J’ai fait (A)nnées en parenthèses 2020-2022 pendant la pandémie. Mes projets étaient tombés à l’eau, un film de fiction et un documentaire expérimental que j’essaie de reprendre actuellement, j’étais coincée à Montréal où le confinement imposé par le gouvernement était assez sévère et je voulais continuer de travailler. Alors m’est venue l’idée d’Années en () dont la forme est un peu inspirée de Chris Marker dont j’ai revu tous les films pendant la pandémie. Voici le synopsis :
« J’ai passé les deux années de pandémie à Montréal. J’ai filmé le passage des saisons, la ville, les événements culturels, politiques. Et j’ai demandé à des personnes au Canada et ailleurs, de m’envoyer des images, des sons, tout ce qu’ils et elles voulaient. Plusieurs vies sont arrivées jusqu’à moi. Je les ai mêlées aux actualités à travers le monde : Black Lives Matter, les manifestations autochtones au Canada et la mort de l’Atikamekw Joyce Echaquan, l’anniversaire de la révolution tunisienne, l’interruption de la révolution au Liban et en Algérie, le décès d’Hélène Châtelain, de David Graeber, de Sarah Maldoror, de Nawal El Saadawi, d’Etel Adnan, de Moufida Tlatli, de Marie-Claire Blais, de Lina Ben Mhenni, de Maradona, de Jean-Luc Godard. »
7 Vos films sont-ils diffusés en dehors du Canada et de la France ? En Tunisie par exemple ? Avez-vous des contacts particuliers avec ce pays (qui est votre pays d’origine) ?
La plupart de mes films sont achetés et souvent enseignés dans les universités américaines et canadiennes. Ils sortent en salle en France et sont montrés dans des festivals dans d’autres pays. Béatrice un siècle était projeté à Tunis où Béatrice et moi sommes nées. II a eu un très grand succès public et médiatique ; c’était très émouvant.

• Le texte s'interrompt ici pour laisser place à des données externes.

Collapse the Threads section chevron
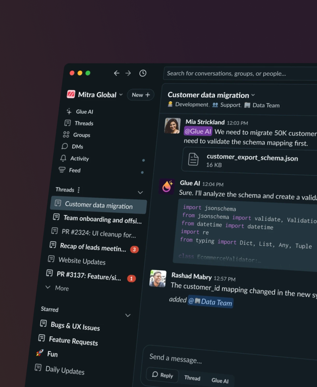Image resolution: width=317 pixels, height=387 pixels. (x=140, y=192)
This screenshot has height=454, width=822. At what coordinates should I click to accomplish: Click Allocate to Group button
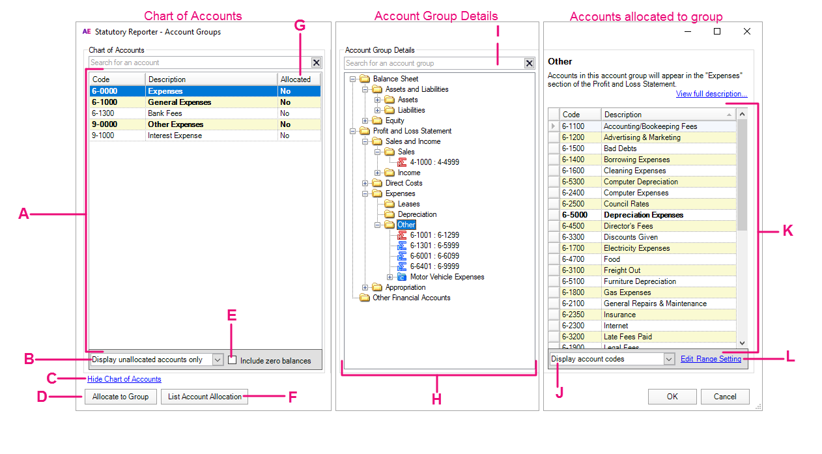[x=120, y=397]
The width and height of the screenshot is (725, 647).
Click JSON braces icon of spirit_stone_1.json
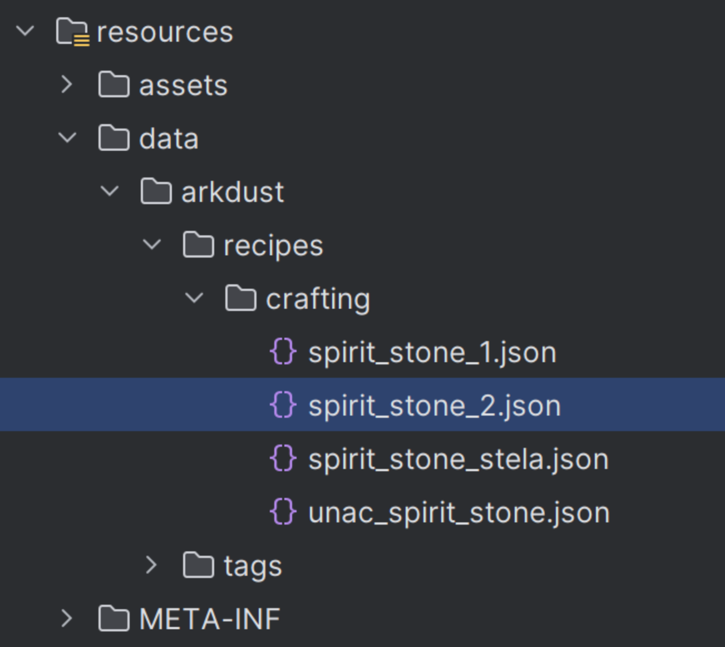click(x=283, y=352)
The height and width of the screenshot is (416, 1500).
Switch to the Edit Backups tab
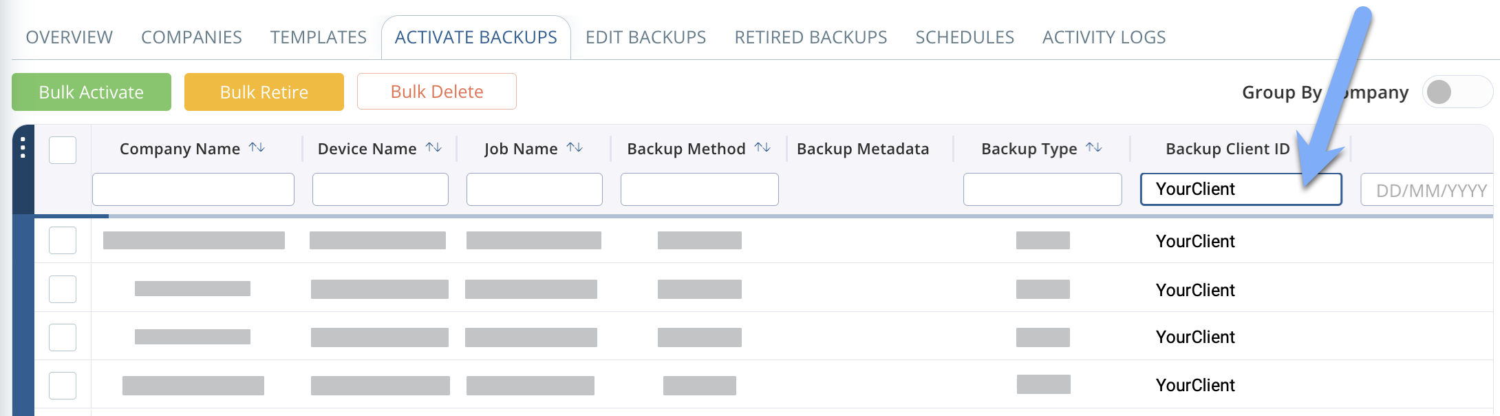click(645, 37)
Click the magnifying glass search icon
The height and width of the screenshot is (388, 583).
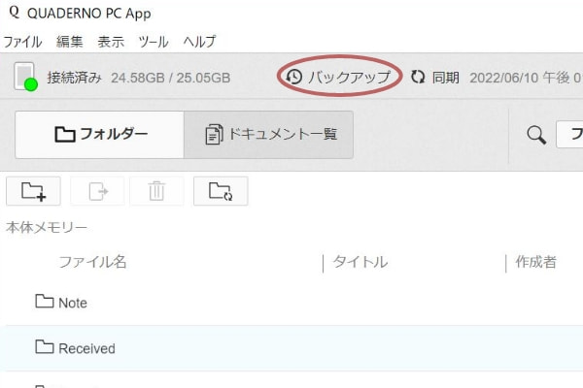[x=535, y=135]

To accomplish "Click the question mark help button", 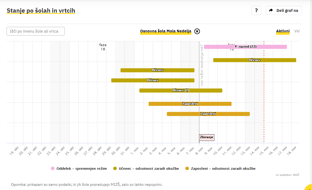I will pyautogui.click(x=256, y=11).
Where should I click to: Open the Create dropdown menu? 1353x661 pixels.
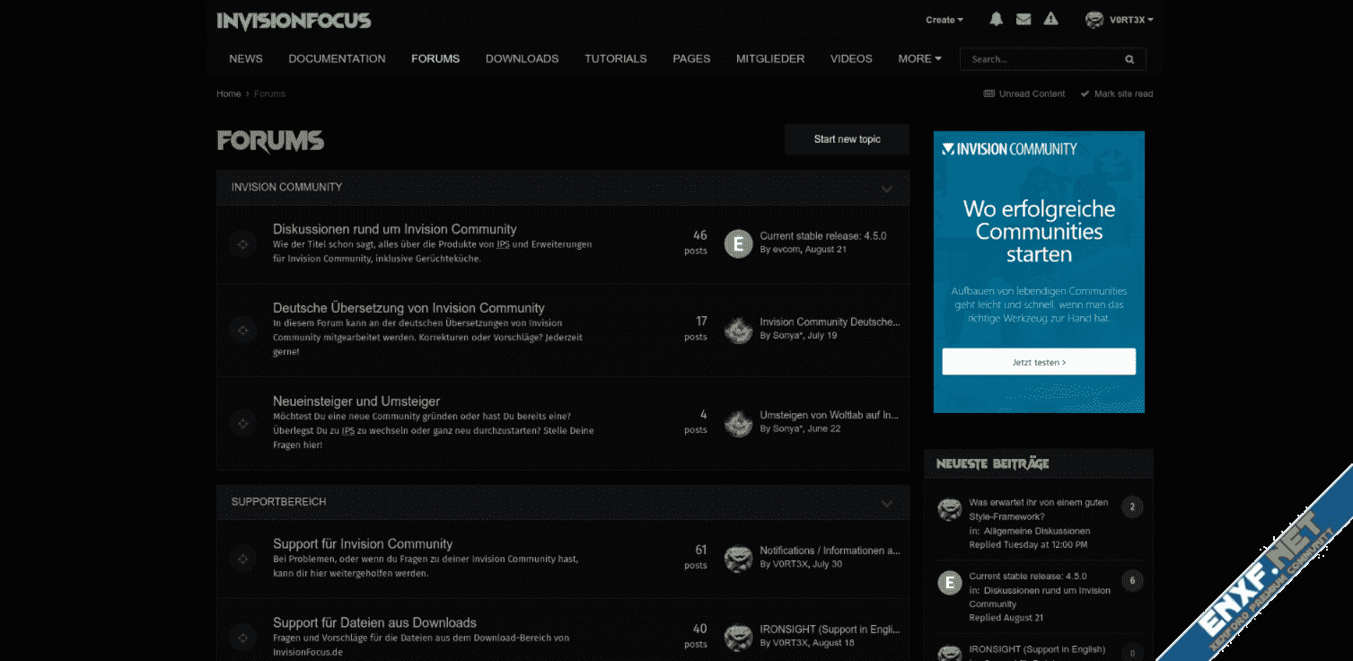944,20
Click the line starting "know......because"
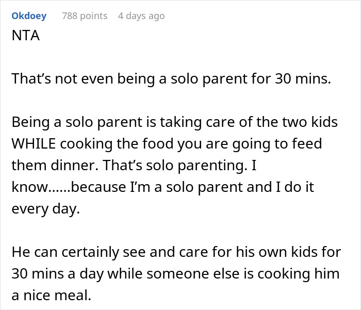The height and width of the screenshot is (310, 361). [x=163, y=187]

Je garde un contact très proche avec la Tunisie ; ma famille y vit. La révolution était une immense source d’enchantement et d’espoir pour moi qui m’a beaucoup rapprochée de la Tunisie. Je suis avec une grande attention et aujourd’hui avec une grande inquiétude la situation politique et les dérives autoritaires de ce président ultraconservateur et autocrate. D’ailleurs dans Années en parenthèses, il y a une grande partie sur la Tunisie et ce président qui a confisqué la marche vers la démocratie.